Subject: | acceleration? |

Date: | Thu, 4 Mar 93 05:43:22 EST |

A summary of these Eqs. has already been encluded in a previous post, so if

you do not want to read a lengthy derivation stop here.

Based on the power Eq.

Power = Mass x Acc. x Vel.

which I have been using, one can develop an Eq. for acceleration by dividing

both sides of the Eq. by mass and Vel giving.

Power

----------- = Acc.

mass x Vel.

showing that acc. at a given time depends upon the Power-to-mass ratio (which

from now on I will abbreviate as P/M) and the velocity the car is traveling at

that time. This acceleration is the actual acceleration of the car plus the

acceleration required to maintain a speed. I have previously define the

acceleration required to maintain a speed as 1 m/s^2. The Eq. for the cars

acceleration is now.

P/M

----- - 1 = Acc.

Vel.

This is really a useless eq in game terms what we really need (IMHO) is an eq.

for vel and/or distance after a given acc. time. The above Eq is a realistic

starting point for these eqs.

First of all Acc. by definition is the change in vel over time. So in order

to get vel from the above eq. one must integrate it. The eq. the way it is is

to complicated for me to integrate, so I'm go to ignore the -1. By remove the

-1 the resulting eq. will give results higher then they would normally be.

And the max. vel cap inherent in the "real" Acc. formula is removes. By the

velocity formula the will result, there will be no max. vel. Other wise the

curve generated should be some what realistic.

Anyway integration of the resulting acceleration formula gives:

vel. (m/s) = Sqr. root( 2 x time(s) x P/M)

And if we measure time in combat turns:

vel. (m/ct) = Sqr. root( 54 x time(ct) x P/M)

Again by definition velocity is the change is distance over time. So to get

the distance eq. one must integrate the the velocity eq.
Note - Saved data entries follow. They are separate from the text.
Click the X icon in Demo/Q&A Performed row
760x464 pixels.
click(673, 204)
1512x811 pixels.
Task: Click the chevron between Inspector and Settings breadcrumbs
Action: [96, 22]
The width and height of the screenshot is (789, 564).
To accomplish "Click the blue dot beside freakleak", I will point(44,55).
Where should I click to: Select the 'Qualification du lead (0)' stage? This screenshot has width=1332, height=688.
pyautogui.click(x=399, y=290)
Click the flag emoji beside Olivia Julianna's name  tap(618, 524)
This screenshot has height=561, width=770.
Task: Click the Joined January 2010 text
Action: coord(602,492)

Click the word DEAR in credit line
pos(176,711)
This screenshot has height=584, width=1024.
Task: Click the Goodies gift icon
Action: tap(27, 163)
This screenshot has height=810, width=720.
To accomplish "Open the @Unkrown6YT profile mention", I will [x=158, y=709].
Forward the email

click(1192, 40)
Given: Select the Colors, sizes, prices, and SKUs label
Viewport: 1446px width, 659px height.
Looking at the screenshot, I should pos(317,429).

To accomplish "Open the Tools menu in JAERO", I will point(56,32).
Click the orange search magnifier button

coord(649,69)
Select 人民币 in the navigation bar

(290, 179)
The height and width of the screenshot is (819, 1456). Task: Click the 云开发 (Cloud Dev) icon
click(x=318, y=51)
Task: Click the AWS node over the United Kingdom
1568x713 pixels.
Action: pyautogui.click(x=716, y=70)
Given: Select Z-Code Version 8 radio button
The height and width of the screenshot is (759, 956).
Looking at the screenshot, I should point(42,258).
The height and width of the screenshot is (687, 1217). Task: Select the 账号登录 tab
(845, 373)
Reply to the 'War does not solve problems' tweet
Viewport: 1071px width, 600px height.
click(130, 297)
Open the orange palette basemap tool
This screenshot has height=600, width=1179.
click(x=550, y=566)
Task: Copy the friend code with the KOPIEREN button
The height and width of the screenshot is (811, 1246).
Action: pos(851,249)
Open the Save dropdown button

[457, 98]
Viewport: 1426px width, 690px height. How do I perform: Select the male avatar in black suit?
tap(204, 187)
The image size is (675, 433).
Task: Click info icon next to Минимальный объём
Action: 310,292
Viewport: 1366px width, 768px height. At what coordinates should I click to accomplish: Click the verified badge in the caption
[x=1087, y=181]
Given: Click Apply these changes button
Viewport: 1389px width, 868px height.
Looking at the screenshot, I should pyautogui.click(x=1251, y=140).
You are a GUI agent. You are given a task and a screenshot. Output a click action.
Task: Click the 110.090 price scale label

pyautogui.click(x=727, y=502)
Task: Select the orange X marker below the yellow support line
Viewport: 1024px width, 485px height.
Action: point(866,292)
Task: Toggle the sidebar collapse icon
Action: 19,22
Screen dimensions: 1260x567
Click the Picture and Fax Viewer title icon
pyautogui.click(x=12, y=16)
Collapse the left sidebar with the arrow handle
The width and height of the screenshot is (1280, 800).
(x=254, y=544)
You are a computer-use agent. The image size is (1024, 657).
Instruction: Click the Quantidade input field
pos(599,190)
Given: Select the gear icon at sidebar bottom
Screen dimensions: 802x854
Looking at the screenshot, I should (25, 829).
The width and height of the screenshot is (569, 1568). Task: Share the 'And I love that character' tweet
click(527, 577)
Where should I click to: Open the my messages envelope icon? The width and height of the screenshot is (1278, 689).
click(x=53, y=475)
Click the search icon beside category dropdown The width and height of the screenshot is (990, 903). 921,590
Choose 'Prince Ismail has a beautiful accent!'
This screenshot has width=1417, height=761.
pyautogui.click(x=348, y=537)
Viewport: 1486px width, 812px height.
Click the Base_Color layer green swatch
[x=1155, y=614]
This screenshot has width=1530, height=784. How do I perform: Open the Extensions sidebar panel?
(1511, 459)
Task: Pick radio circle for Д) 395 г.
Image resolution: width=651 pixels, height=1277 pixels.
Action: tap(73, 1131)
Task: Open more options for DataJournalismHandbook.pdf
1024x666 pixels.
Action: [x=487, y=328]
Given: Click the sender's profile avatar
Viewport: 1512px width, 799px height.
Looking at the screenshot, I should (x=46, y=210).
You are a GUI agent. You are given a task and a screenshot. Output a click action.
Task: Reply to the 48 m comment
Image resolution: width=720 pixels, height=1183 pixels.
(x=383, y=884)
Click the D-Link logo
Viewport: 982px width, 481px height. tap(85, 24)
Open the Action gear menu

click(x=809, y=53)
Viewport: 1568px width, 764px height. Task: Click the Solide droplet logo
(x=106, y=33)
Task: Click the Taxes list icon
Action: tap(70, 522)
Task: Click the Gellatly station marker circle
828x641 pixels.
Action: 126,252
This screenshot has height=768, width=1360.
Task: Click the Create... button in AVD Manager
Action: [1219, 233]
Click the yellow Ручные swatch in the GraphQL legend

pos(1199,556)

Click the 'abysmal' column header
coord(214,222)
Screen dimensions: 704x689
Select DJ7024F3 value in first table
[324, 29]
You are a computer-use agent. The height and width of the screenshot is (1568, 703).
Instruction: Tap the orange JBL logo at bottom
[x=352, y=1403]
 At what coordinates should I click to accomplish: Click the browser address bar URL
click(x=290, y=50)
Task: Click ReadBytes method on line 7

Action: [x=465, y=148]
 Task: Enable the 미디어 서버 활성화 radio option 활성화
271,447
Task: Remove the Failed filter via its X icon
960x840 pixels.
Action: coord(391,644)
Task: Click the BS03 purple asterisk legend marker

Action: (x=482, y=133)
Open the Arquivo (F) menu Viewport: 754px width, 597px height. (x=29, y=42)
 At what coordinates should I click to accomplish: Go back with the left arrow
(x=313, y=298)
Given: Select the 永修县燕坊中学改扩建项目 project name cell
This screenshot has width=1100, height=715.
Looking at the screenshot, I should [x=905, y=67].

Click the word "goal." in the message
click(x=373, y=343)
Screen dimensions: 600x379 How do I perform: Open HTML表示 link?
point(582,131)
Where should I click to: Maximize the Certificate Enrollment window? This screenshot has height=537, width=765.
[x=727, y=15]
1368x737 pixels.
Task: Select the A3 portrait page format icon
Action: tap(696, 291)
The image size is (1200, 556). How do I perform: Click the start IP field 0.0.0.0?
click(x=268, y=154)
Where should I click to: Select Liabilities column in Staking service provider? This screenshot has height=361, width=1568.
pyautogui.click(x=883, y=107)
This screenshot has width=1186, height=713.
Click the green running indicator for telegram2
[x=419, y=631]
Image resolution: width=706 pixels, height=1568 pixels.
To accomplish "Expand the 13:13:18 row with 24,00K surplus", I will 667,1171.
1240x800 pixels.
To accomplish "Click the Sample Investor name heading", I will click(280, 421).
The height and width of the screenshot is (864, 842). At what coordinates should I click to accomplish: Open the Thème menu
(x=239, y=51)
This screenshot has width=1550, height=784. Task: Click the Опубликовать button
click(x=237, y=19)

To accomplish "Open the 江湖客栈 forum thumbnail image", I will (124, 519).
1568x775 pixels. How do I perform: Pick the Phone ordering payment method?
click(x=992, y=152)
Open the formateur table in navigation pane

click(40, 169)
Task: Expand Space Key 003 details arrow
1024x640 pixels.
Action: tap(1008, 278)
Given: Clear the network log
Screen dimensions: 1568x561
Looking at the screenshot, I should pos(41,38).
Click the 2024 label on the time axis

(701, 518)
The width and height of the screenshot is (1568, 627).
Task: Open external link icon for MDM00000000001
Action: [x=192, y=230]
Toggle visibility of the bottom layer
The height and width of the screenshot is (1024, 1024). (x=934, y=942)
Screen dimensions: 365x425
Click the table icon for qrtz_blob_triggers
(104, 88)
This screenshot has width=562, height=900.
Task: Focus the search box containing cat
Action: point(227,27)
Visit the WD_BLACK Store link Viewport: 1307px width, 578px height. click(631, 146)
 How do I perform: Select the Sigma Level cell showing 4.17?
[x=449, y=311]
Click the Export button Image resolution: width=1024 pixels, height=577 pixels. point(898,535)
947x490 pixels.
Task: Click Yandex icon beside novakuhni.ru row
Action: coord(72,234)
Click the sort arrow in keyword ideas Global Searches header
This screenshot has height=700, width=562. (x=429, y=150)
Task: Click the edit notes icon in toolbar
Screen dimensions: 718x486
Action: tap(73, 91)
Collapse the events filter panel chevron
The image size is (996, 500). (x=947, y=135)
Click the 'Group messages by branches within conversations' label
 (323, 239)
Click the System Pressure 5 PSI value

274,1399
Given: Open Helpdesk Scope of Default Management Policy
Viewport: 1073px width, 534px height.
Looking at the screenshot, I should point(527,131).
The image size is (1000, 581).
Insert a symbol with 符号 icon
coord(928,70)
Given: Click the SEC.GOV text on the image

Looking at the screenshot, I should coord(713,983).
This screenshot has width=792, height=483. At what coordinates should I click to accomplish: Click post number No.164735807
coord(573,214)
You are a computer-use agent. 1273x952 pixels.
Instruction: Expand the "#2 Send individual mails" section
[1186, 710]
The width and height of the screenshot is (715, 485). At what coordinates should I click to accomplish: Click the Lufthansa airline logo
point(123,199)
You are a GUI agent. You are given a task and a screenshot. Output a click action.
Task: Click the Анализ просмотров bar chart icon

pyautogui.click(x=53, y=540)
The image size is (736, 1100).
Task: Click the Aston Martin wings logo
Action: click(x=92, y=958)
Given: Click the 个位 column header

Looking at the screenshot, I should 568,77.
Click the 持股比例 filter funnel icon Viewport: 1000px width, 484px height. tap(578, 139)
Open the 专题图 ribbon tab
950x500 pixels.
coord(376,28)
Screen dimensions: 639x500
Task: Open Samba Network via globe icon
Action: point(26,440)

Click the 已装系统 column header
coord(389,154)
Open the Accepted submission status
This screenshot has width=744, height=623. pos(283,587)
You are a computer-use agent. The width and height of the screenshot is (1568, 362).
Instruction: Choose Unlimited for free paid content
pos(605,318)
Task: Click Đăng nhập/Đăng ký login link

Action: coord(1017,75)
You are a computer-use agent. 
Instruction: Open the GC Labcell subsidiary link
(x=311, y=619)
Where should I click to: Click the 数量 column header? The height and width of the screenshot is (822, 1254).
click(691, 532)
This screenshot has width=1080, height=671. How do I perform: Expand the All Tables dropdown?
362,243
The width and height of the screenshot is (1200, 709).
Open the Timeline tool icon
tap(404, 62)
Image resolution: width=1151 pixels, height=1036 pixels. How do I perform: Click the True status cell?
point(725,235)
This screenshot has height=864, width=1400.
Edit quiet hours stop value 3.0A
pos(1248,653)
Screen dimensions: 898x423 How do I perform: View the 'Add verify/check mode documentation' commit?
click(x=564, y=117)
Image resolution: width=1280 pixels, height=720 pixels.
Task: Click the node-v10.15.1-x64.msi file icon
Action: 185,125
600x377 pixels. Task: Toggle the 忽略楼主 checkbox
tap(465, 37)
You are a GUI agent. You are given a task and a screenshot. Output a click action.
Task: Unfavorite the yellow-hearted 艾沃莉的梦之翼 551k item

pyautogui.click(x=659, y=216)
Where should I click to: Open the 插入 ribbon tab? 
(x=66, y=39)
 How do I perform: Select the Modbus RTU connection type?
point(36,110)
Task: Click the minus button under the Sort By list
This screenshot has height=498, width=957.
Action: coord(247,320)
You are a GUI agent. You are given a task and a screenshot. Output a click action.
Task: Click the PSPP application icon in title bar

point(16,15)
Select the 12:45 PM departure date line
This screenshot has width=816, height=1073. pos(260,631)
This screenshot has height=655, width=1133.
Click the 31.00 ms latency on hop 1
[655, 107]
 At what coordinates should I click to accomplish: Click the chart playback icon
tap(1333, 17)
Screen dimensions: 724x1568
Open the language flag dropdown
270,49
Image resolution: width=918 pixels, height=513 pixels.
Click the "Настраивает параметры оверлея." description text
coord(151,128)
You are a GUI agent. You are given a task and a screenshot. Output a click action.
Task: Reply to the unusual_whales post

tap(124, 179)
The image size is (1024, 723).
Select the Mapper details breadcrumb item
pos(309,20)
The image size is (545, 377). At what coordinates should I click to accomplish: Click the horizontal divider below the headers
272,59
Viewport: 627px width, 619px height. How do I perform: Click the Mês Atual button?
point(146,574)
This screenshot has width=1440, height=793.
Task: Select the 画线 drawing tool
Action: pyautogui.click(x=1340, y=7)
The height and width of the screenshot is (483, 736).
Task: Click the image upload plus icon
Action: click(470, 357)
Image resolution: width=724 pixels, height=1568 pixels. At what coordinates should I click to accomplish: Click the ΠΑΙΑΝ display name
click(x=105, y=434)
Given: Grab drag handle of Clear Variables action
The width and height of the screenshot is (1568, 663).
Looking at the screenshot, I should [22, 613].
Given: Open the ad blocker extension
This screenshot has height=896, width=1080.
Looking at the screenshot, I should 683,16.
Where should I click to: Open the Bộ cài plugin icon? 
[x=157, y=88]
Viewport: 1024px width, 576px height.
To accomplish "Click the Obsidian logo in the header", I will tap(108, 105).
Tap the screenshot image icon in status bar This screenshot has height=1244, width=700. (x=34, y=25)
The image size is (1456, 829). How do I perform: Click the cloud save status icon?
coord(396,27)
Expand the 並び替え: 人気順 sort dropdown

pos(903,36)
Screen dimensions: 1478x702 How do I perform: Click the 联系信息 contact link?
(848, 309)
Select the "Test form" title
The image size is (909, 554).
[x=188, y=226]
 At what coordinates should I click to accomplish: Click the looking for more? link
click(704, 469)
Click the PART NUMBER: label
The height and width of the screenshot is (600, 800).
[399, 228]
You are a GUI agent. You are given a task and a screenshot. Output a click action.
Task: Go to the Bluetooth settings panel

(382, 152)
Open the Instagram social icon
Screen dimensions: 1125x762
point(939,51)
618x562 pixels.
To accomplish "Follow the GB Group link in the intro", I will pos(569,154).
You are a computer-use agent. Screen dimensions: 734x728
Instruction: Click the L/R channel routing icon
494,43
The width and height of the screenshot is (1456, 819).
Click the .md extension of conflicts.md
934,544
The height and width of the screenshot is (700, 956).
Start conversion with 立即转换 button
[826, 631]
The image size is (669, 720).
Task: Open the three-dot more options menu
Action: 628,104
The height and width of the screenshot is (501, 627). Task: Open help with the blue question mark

Doing so gives(based

on the m/s velocity eq.:

2M

dis.(m) =---- x [ 2 x time(s) x P/M]^(3/2)

3P

which can be simplified to:

time(s) time(s) x vel(m/s)

dis.(m) = ------- x Sqr. root(2 x time(s) x P/M) or = ----------------

3 3

if time is measured in combat turns:

dis.(m) = time(ct) x vel(m/ct)

So, all we need to do is figure out a suitable velocity formula and the

distance one will fall into place.

For the above eqs. i was assuming an initial vel of 0. If this assumption is

not valid the eqs. get more complicated. I would really like to get a simple

eq. that appromiates the vel eq. but I cannot come up with one. Anyway these

are the eqs. I came up with starting from the ground up. Comments?